Astronomers spy a 2nd interstellar visitor
Astronomers are thrilled this week about a newly discovered object that appears to have come from interstellar space. The official confirmation that this object – labeled C/2019 Q4 – is interstellar has not yet been made, but if it is, it would be only the second such object detected. How exciting is that? First, there was only one known object – which earthly astronomers named ‘Oumuamua – observed and confirmed as interstellar, in October 2017. And now there are two. The second (“likely”) interstellar object has been designated C/2019 Q4 (Borisov). Gennady Borisov of Ukraine – an optician by trade – discovered it August 30, 2019, at the MARGO observatory in Nauchny, Crimea.
A statement from NASA called the object a “comet” and said:
The new comet, C/2019 Q4, is still inbound toward the sun, but it will remain farther than the orbit of Mars and will approach no closer to Earth than about 190 million miles (300 million km).
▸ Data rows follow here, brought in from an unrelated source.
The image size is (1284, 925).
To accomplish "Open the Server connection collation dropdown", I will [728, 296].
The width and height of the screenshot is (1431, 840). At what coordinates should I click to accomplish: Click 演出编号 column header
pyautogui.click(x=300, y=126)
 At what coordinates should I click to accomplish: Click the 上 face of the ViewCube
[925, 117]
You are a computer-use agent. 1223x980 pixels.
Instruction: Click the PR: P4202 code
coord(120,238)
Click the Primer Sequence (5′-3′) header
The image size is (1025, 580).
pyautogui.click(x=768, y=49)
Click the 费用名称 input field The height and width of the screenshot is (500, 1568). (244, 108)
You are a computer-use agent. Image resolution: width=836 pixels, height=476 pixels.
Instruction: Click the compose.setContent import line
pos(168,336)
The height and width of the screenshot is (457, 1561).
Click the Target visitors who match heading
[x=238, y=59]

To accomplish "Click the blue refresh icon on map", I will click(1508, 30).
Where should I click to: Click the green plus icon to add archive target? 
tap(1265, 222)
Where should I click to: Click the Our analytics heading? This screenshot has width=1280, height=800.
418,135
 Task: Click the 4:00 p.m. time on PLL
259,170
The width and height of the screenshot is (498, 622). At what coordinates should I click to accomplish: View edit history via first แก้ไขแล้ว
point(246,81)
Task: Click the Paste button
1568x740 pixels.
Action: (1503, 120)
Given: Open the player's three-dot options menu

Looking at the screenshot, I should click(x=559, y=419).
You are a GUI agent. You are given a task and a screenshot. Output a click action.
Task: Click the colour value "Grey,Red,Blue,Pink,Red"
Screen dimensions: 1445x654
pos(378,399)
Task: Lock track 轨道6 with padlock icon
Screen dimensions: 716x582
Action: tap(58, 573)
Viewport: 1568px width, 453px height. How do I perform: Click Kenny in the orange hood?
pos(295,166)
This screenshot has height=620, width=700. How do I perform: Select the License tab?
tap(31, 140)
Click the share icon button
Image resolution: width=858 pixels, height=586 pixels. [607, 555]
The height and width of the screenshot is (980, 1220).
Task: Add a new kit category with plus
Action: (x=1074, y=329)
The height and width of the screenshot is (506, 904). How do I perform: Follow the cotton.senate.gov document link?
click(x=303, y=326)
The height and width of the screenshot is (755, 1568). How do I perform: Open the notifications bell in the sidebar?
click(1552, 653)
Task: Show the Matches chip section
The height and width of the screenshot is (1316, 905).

After the initial detections of the comet, Scout system, which is located at NASA’s Jet Propulsion Laboratory in Pasadena, California, automatically flagged the object as possibly being interstellar. Davide Farnocchia of NASA’s Center for Near-Earth Object Studies at JPL worked with astronomers and the European Space Agency’s Near-Earth Object Coordination Center in Frascati, Italy, to obtain additional observations. He then worked with the NASA-sponsored Minor Planet Center in Cambridge, Massachusetts, to estimate the comet’s precise trajectory and determine whether it originated within our solar system or came from elsewhere in the galaxy.
Farnocchia said:
The comet’s current velocity is high, about 93,000 mph [150,000 kph], which is well above the typical velocities of objects orbiting the sun at that distance. The high velocity indicates not only that the object likely originated from outside our solar system, but also that it will leave and head back to interstellar space.